Jakob Hering

Verfolgung
30.04.1935
Hering ist Lederarbeiter bei der Gerberei Freudenberg in Weinheim. Am 30. April 1935 wird er verhaftet und im Bezirksgefängnis Mannheim in Untersuchungshaft genommen. Später wird er in das Gerichtsgefängnis Karlsruhe überstellt. Vorgeworfen wird Hering, er habe bei der Gerberei Freudenberg politische Flugblätter verteilt. Am 14. November 1935 wird Hering vom Oberlandesgericht Karlsruhe wegen Vorbereitung zum Hochverrat zu einem Jahr und drei Monaten Haft verurteilt (unter Anrechnung von vier Monaten Untersuchungshaft). Am 4. Dezember 1935 wird Hering in das Gefängnis in Mannheim verlegt. Dort wird er am 14. Oktober 1936 aus der Haft entlassen.
1936
Nach seiner Haftentlassung am 14. Oktober 1936 erhält Hering erneut eine Arbeitsstelle bei der Gerberei Freudenberg, er verliert diese jedoch wieder nach dem Einspruch des NSBO-Obmanns (Nationalsozialistische Betriebszellenorganisation). Anschließend ist Hering wiederholt und über längere Zeit arbeitslos.
20.08.1944
Hering wird am 20. August 1944 im Rahmen der »Aktion Gewitter« verhaftet und zunächst im Gefängnis in Mannheim, dann im KZ Dachau inhaftiert.

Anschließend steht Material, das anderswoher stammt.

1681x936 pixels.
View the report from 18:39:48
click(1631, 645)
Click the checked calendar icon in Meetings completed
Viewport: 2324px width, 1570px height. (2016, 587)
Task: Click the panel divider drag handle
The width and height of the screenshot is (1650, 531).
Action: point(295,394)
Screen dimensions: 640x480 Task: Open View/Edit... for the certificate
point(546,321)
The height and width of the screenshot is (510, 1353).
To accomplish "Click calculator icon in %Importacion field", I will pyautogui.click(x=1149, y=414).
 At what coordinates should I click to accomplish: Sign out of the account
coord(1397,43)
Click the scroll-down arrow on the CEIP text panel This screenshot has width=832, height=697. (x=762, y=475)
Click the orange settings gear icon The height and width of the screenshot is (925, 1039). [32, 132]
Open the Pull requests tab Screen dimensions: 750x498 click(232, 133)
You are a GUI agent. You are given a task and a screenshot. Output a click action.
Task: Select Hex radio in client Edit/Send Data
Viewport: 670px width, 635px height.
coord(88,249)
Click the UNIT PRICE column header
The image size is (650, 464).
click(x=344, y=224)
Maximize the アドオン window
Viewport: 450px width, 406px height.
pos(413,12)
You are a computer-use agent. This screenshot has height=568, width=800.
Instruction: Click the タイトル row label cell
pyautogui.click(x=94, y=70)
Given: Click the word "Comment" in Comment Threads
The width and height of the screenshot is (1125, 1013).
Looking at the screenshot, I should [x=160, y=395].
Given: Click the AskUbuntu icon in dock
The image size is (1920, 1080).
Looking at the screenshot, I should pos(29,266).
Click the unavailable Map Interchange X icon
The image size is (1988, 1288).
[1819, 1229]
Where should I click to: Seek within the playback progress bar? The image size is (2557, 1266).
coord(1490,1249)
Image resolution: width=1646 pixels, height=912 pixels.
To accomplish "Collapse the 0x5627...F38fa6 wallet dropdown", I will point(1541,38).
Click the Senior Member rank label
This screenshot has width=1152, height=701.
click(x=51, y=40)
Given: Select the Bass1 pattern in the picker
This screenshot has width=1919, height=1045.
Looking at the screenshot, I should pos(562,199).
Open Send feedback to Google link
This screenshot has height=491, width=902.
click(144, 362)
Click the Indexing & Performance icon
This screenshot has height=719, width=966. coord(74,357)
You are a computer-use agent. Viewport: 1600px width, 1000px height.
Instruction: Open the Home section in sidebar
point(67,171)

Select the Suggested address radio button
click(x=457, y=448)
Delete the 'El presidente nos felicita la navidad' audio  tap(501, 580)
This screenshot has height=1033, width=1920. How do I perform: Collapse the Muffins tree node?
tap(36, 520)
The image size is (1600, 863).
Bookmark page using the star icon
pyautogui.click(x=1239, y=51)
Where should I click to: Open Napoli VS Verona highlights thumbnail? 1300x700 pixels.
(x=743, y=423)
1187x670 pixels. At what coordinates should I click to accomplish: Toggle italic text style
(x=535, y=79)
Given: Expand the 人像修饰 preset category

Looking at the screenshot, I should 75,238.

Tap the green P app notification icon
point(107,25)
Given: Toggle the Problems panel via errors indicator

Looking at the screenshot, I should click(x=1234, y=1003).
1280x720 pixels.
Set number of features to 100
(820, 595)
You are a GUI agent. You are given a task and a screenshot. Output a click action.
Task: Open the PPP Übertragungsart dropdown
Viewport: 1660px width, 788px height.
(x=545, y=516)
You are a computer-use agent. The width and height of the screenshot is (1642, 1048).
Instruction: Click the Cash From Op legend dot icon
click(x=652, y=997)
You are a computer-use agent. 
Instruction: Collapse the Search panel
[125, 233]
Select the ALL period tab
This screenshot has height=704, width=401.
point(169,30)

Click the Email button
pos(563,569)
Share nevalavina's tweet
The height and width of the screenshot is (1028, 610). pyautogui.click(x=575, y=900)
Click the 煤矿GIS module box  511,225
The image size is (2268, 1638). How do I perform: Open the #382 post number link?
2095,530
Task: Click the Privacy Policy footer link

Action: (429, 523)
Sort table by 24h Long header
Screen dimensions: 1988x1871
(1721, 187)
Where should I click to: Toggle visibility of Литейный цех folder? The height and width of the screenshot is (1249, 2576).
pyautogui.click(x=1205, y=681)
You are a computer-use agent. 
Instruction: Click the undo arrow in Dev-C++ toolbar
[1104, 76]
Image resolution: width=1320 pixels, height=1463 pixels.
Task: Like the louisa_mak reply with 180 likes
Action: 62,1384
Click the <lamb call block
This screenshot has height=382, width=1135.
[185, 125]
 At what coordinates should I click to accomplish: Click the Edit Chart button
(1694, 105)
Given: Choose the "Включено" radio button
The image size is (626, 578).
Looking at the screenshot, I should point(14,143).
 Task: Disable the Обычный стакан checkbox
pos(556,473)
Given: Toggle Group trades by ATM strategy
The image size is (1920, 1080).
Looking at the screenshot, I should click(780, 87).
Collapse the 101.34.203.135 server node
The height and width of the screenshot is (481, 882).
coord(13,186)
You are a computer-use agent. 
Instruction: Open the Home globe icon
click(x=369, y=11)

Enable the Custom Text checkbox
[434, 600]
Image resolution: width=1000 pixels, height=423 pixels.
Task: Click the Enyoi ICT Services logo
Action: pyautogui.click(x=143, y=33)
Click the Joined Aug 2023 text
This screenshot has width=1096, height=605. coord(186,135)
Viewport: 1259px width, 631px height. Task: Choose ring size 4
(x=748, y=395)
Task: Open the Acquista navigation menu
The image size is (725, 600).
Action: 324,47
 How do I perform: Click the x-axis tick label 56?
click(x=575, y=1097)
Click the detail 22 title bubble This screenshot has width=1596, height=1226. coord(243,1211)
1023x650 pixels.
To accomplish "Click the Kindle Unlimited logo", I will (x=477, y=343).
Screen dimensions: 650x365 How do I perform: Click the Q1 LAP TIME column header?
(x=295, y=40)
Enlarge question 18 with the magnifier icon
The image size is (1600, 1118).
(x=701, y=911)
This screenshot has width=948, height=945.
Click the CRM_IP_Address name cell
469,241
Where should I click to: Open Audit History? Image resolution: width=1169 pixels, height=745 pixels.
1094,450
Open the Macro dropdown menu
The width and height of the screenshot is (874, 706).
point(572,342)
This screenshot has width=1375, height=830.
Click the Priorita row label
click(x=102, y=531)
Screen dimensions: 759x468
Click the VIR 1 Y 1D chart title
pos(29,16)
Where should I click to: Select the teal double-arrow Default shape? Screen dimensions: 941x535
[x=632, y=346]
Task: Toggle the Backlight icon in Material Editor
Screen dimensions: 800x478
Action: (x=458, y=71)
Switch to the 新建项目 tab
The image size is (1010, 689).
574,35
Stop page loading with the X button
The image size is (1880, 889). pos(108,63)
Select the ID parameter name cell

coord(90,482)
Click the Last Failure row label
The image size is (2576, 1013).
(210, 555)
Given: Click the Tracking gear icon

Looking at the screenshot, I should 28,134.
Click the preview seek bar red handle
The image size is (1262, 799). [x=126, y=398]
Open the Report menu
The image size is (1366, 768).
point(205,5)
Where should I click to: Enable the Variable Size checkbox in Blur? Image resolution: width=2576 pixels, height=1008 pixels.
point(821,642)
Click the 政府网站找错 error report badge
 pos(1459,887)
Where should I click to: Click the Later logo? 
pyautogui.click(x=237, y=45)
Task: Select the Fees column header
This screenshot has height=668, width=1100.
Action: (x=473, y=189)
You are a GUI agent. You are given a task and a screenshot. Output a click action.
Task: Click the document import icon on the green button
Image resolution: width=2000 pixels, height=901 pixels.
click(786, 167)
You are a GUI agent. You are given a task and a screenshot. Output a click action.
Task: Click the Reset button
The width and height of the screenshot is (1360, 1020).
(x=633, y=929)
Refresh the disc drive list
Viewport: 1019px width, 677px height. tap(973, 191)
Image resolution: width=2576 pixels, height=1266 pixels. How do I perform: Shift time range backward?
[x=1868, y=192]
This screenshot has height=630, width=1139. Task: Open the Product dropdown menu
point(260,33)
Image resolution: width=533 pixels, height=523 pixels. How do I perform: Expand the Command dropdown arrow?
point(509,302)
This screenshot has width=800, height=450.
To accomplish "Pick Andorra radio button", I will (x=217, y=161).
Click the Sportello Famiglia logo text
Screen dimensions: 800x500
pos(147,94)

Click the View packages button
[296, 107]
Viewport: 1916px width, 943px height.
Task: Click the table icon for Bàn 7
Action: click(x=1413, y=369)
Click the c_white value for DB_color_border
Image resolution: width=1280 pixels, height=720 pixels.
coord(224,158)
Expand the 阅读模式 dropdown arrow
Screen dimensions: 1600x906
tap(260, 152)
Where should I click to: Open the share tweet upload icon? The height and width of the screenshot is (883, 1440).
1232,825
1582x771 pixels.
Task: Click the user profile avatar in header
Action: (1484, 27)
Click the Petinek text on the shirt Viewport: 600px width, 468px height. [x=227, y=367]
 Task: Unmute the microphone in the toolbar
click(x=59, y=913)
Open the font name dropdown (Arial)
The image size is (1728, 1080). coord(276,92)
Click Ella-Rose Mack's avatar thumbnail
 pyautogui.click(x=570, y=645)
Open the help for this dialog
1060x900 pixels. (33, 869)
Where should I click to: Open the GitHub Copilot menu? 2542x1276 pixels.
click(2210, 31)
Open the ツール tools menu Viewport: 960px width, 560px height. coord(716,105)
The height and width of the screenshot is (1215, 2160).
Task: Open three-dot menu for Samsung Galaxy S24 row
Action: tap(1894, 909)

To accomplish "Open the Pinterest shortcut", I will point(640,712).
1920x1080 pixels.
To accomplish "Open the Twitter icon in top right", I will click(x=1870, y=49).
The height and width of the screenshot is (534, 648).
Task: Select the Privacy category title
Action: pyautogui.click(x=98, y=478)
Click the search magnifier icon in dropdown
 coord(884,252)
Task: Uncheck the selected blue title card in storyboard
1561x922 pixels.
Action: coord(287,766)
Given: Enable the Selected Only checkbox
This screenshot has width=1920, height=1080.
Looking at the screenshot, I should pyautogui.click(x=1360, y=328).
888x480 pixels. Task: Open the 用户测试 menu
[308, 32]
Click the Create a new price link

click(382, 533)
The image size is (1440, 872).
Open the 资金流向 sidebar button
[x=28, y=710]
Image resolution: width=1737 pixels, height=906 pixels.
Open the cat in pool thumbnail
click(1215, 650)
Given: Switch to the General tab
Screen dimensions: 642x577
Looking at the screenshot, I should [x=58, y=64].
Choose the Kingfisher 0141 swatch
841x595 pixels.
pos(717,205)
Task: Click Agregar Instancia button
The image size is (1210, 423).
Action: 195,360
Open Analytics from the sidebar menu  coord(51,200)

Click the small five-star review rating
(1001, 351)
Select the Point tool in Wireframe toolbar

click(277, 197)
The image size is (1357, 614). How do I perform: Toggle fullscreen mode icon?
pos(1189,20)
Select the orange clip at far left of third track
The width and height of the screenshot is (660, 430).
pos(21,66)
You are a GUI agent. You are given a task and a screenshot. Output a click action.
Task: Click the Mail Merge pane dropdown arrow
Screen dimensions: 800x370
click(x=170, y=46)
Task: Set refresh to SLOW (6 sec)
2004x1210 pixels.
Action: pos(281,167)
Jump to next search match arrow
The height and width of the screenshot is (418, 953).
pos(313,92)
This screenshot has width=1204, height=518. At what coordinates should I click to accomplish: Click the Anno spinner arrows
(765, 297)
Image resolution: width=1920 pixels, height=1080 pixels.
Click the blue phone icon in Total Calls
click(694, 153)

Am 11. September 1944 wird er aus der Haft entlassen.
Biografie
Volksschule
Tätigkeit als Lederarbeiter bei der Gerberei Freudenberg in Weinheim
1914
Kriegsdienst im Ersten Weltkrieg im Rang eines Unteroffiziers
Erneute Tätigkeit als Lederarbeiter und Vorarbeiter bei der Gerberei Freudenberg in Weinheim
Tätigkeit als Hilfsbauarbeiter in Pforzheim, Weinheim, Worms, Burghausen, Mannheim, Lampertheim und Viernheim
1922
Eintritt in die SPD
ab 1922
Stadtverordneter in Weinheim
Mitglied der Feuerbestattungsorganisation
Mitglied des Lederarbeiterverbandes
Lederarbeiter bei der Gerberei Freudenberg in Weinheim
ab 1933
Illegale Tätigkeit für die SPD. Hering verteilt in Weinheim regelmäßig die sozialdemokratische Zeitung »Die Sozialistische Aktion«.
1936
Kurzfristig erneut Lederarbeiter bei der Gerberei Freudenberg in Weinheim
März 1938
Tätigkeit bei der Stadt Weinheim als Notstandsarbeiter
nach 1945
Auswerter und Sachbearbeiter bei der Weinheimer Spruchkammer
Vorstandsmitglied der Kreisstelle der Vereinigung der Verfolgten des Naziregimes (VVN) in Weinheim
Literatur
Erich Matthias, Hermann Weber (Hrsg.): Widerstand gegen den Nationalsozialismus in Mannheim, Mannheim 1984, S. 186.
Weik 2003, S. 65.
Ute Grau, Barbara Guttmann: Weinheim. Geschichte einer Stadt, Weinheim 2008, S. 445-446, 447, Anm. 286, 472, Anm. 85, 503-504.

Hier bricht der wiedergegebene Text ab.